Short link to this page

Your account

http://LOGIN_NAME.cartodb.com

Overview

This workshop is first and foremost and introduction to PostGIS and the power of geospatial processing with open source tools. To get you there quickly, we are using the CartoDB platform. CartoDB is an open source tool that uses PostGIS to create dynamic interactive maps. CartoDB runs directly in the browser, allowing us to avoid having to install PostGIS during this introduction workshop.

Who

Andrew Hill, @andrewxhill - Vizzuality
Michael Keller, @mhkeller - Al Jazeera America, contact info for questions

Bonus

By the end of this workshop you will also have created a map with both Leaflet and Google Maps, you will have created infowindows and legends on an interactive map, and you will have created maps that you can embed and share on your websites or twitter.

Introduction to CartoDB

CartoDB is an open source tool hosted as an online service. Anyone can create a free account and for those more adventurous, the source is available on GitHub.

Tutorials

You can find a long list of tutorials, both written and video, on the CartoDB website

Documentation

As you learn more about CartoDB, start digging into the online documentation

CartoDB allows you to make more than just maps, it can help you build entire geospatial applications. There is an easy to use Javascript library that you can use to integrate maps, geospatial data, and SQL queries into your website.

Support

As you start expirementing more you'll want to know about the GIS StackExchange. If you tag questions with cartodb, postgis or both you will get great help from the community. Just remember to keep question titles short and descriptive. Same goes for the question content, keep it short and to the point. Include links to code (preferably code that wont disappear in the future) or include portions of relevant code for potential helpers to better understand your problem.

Using the dashboard

The CartoDB dashboard is broken down into a few different interfaces.

The table manager

This is the first page you see when you load your account. It is where you will drag new files for upload or create new blank tables. You can see and delete existing datasets here.

The table view

When you load a new dataset or load an old one, you'll be brought to the table view. The table view lets you look at the columns and rows of your data. You can edit individual values. You can change column names and types. You can filter your data and query it using SQL.

Map view

From any table, you can click Map to see the map of the data. As long as your data contained some geospatial information, it should appear on the map. From here, you can style and edit your geospatial data. It is a good place for prototyping published visualizations.

Visualization

Whenever you want to publish a map or combine multiple map layers into a single map to be published, you'll create what is called a Visualization. Visualizations live above maps and tables. They are linked directly to the data in your tables, but you can change the styles and filters of a visualization as much as you like. Visualizations do not take up more space on your account. So from one dataset, you can publish many visualizations.

Visualization manager

Just like your table manager, there is a page for you to see all your visualizations. You can also delete visualizations. Deleting a visualization will not remove the underlying table or map.

Importing data

Importing data into CartoDB is easy! All you need is a file in a supported format (CSV, KML, GeoJSON, and Shapefile are all good ones) either online or on your desktop. You can drag local files right to your browser to import. Remote files you can import by pasting the URL into the import field.

Datasets

File	Dataset name	Geom type
counties_ne.zip	Nebraska Counties	polygons
postoffices_ne.zip	US Post Offices	points

Four ways to get data into CartoDB

Drag and drop a file or a ZIP to you dashboard
Import from a URL
Add new data to a row in your tables or by drawing on the map
Use authenticated SQL API calls to write data

First data import

Let's start by importing the dataset of Nebraska Counties.
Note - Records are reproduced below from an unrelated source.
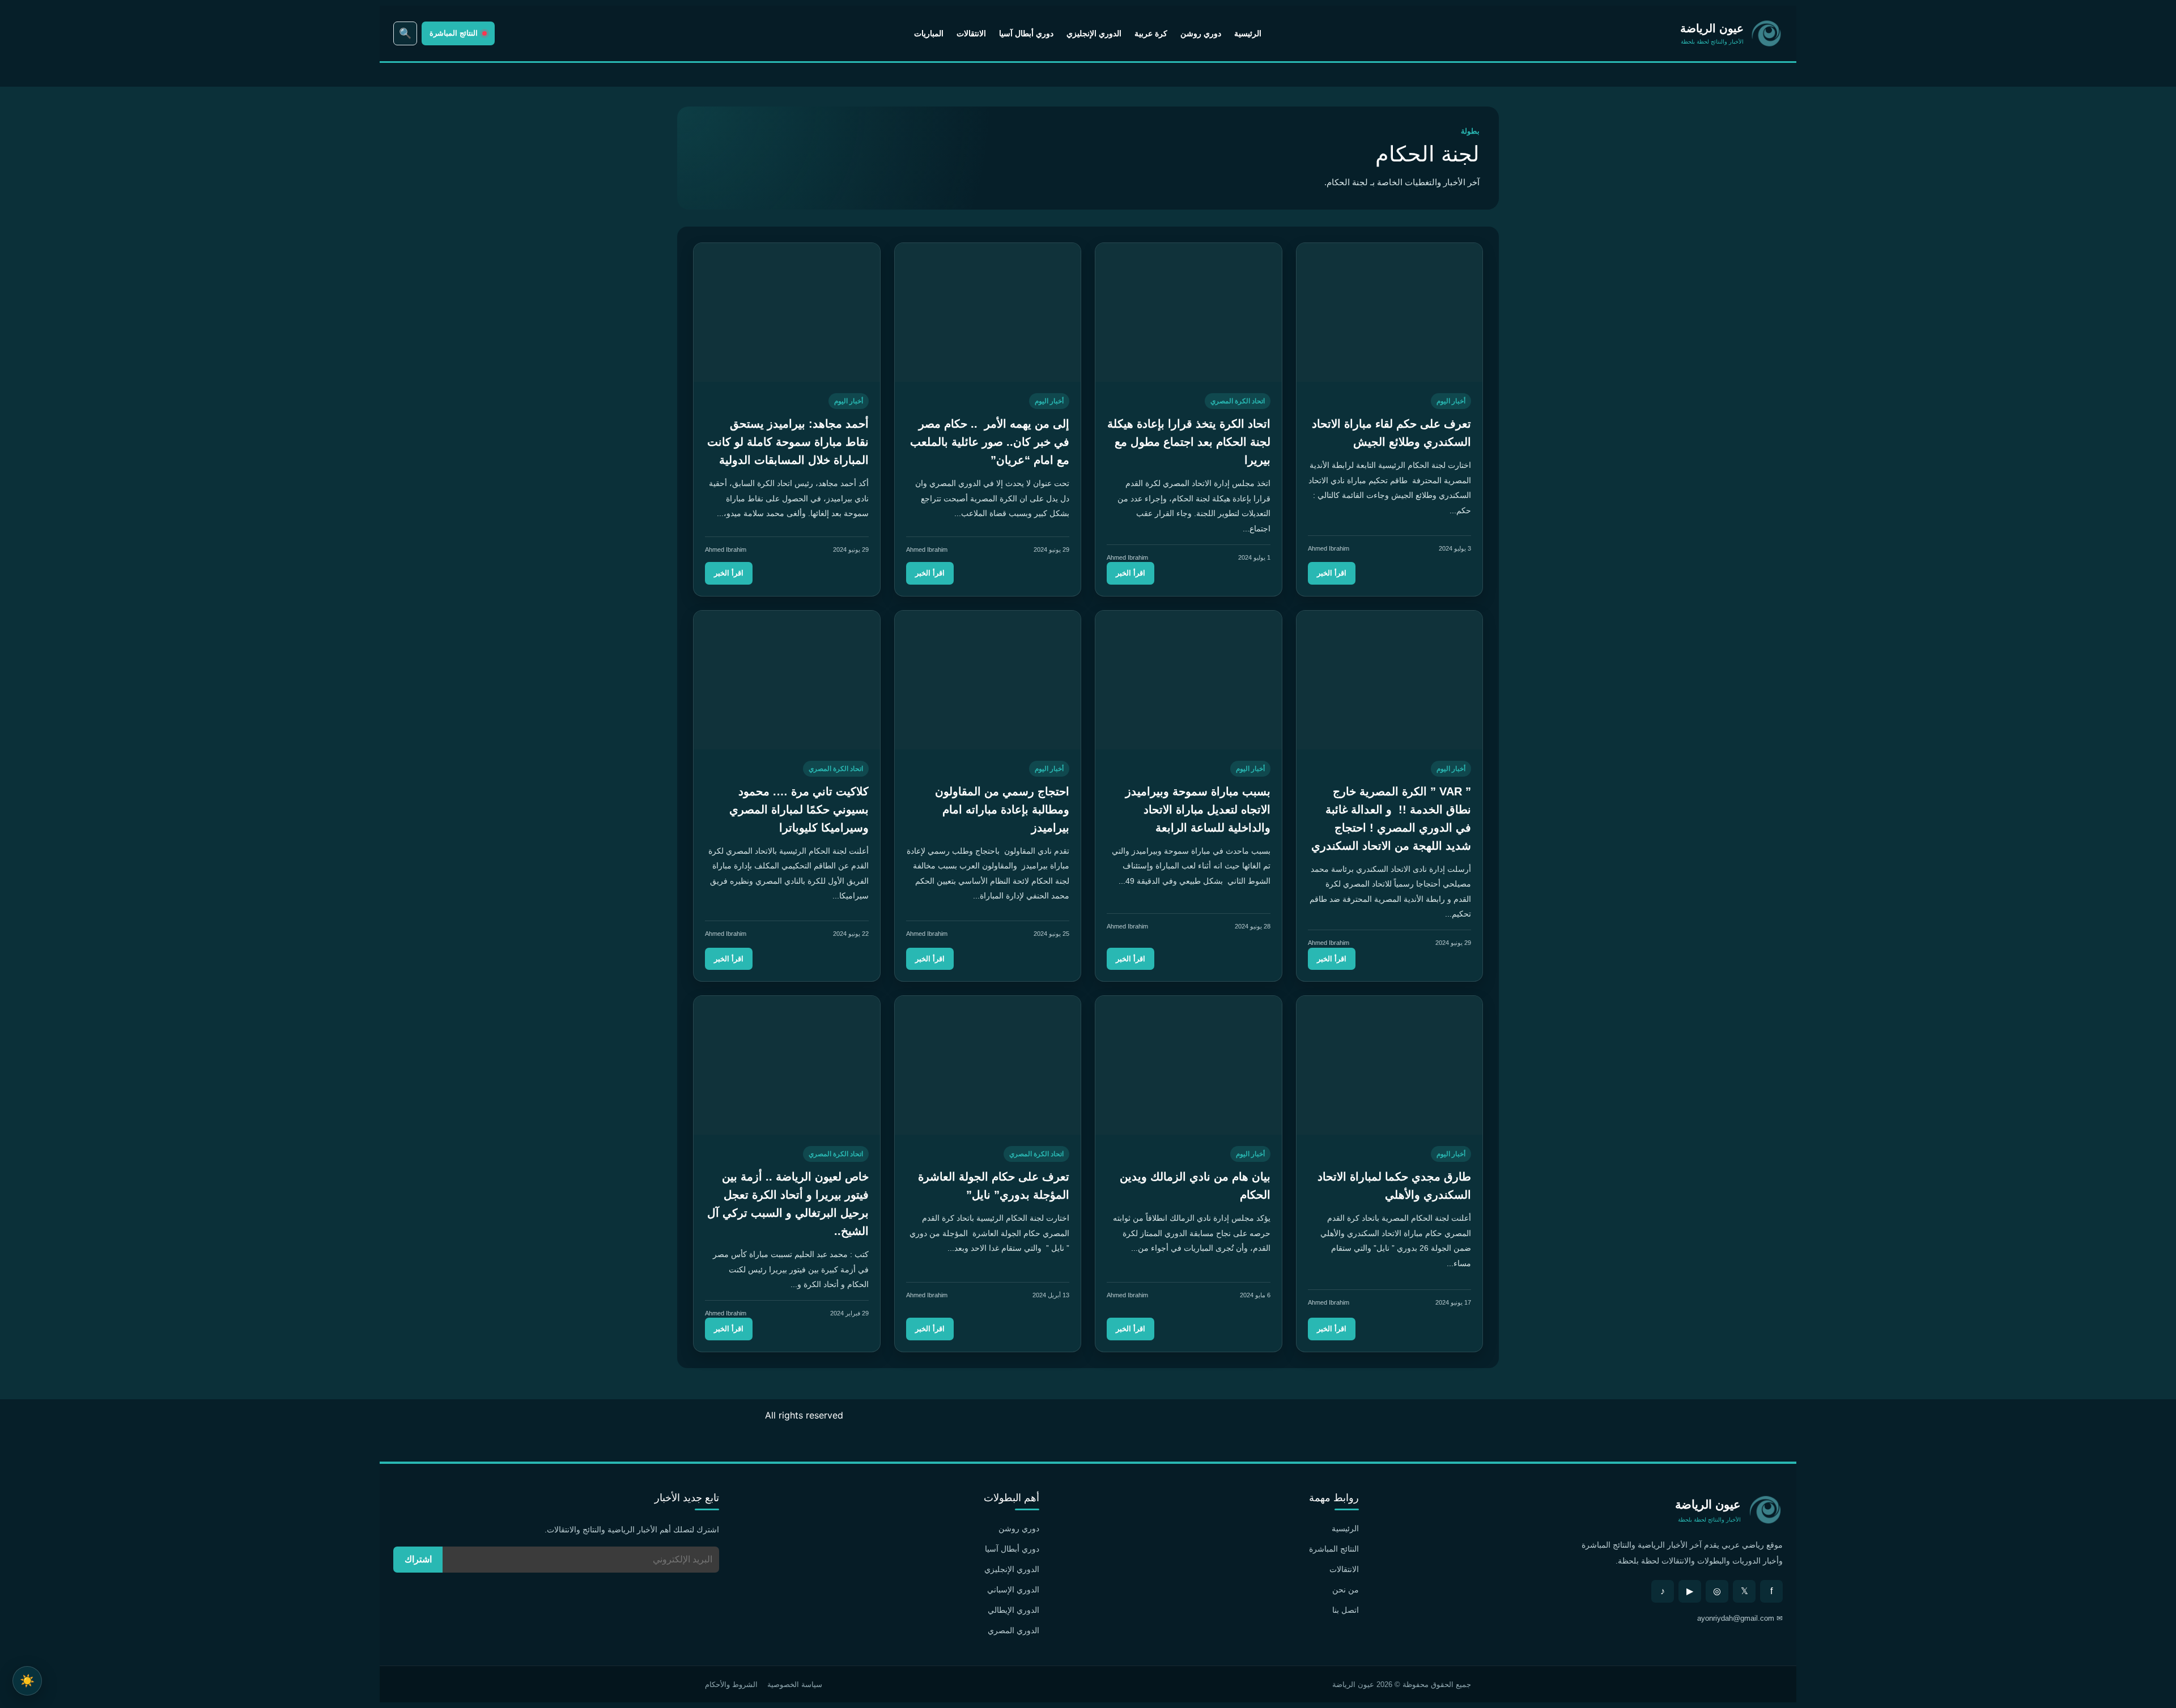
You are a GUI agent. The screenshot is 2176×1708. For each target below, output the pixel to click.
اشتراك (418, 1559)
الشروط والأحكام (731, 1684)
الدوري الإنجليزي (1093, 33)
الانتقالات (971, 33)
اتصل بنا (1345, 1610)
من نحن (1345, 1589)
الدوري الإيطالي (1013, 1610)
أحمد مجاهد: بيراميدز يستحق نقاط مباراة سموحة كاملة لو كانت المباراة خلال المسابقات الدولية (788, 442)
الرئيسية (1247, 33)
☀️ (27, 1680)
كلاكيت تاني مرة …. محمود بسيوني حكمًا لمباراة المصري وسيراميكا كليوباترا (799, 809)
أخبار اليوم (1450, 401)
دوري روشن (1200, 33)
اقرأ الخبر (1331, 573)
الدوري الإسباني (1013, 1589)
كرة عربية (1150, 33)
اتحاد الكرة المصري (1237, 401)
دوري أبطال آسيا (1026, 33)
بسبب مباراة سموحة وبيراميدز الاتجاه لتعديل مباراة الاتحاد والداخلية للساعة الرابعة (1197, 809)
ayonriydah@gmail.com (1735, 1618)
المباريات (929, 33)
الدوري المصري (1013, 1630)
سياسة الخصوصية (794, 1684)
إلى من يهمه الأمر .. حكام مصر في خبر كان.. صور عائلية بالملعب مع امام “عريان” (989, 442)
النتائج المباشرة (1334, 1548)
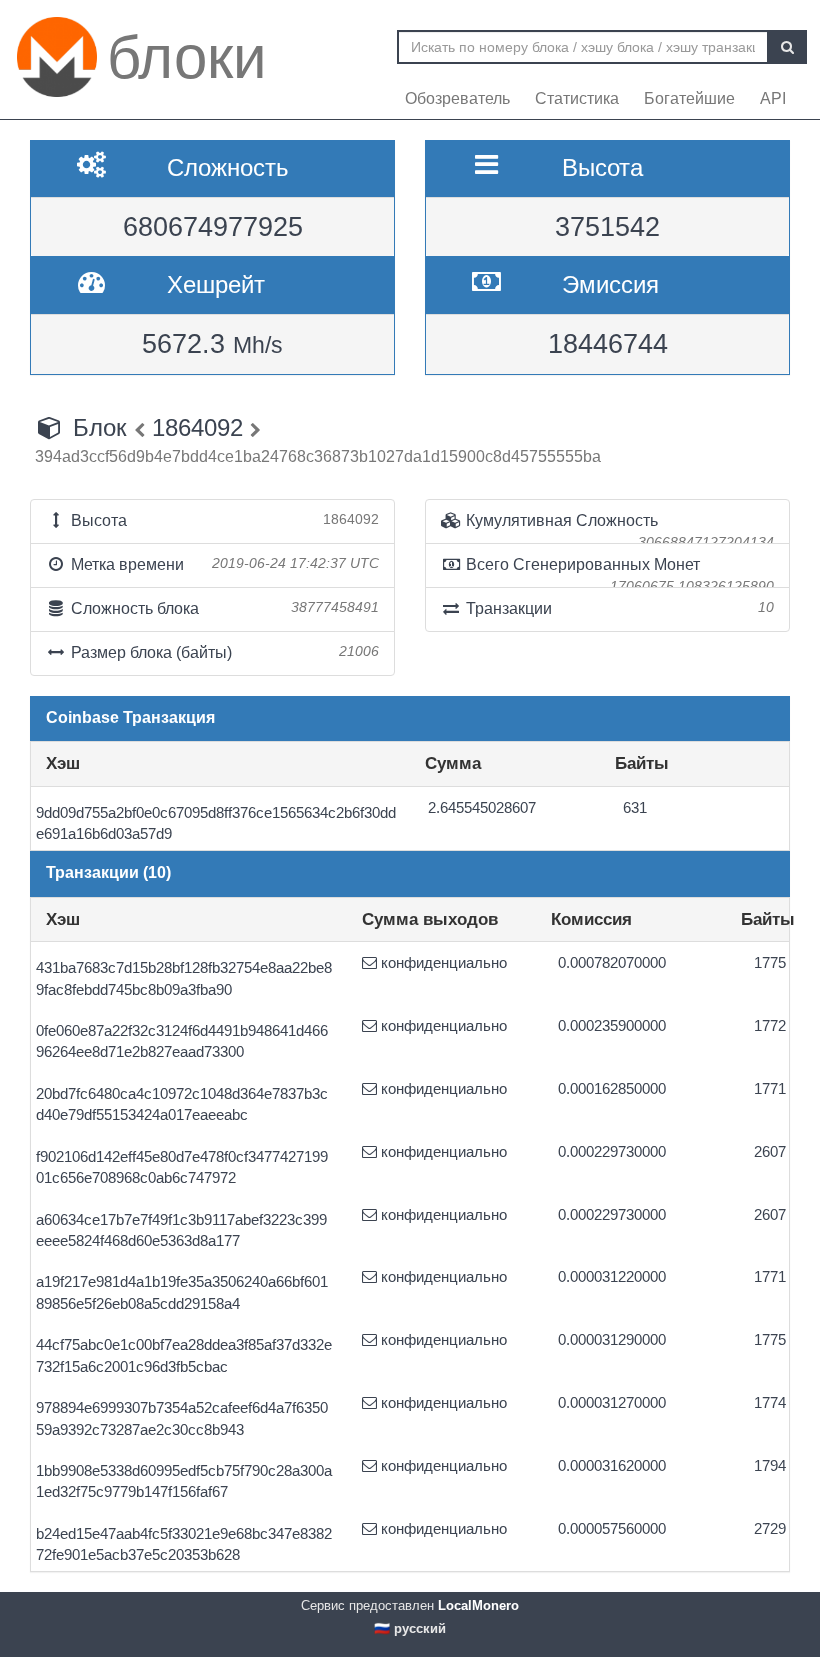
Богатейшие (689, 98)
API (773, 98)
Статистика (577, 98)
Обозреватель (457, 98)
Right click the counties_ne.zip link, copy URL to clipboard
Go to your CartoDB dasboard in the table manager
Click New table
Paste the data URL into the form field
Click Create table

Creating maps

Basic map styling

Choropleths, Category maps, Bubble maps

There are many styles possible in CartoDB. The tool includes a simple style wizard for you to apply and customize just some of these. When you grow out of the wizard, you'll want to dig into the CSS editor to really customize your maps.

Infowindows and legends

You can add infowindows and legends to any maps you create. There are some nice simple tools for you to create and customize. As you learn more though, you can also take advantage of full HTML templating to make them look and behave exactly as you want.

Visualizations

Let's start by importing the second dataset of Nebraska Post Offices. Go back to your table manager, then

Right click the postoffices_ne.zip link, copy URL to clipboard
Go to your CartoDB dasboard in the table manager
Click New table
Paste the data URL into the form field
Click Create table

Now that we have our Post Office dataset, let's create a visualization. You do this by clicking the VISUALIZE button in the upper right. Next, give your visualization a name. This will take you to a new visualization where you can publish you can finalize design, add new layers, or publish your map.

Combine layers

Visualizations allow you to mix multiple datasets into a layered map. You can add a new layer by clicking the plus sign directly above the right-hand menu.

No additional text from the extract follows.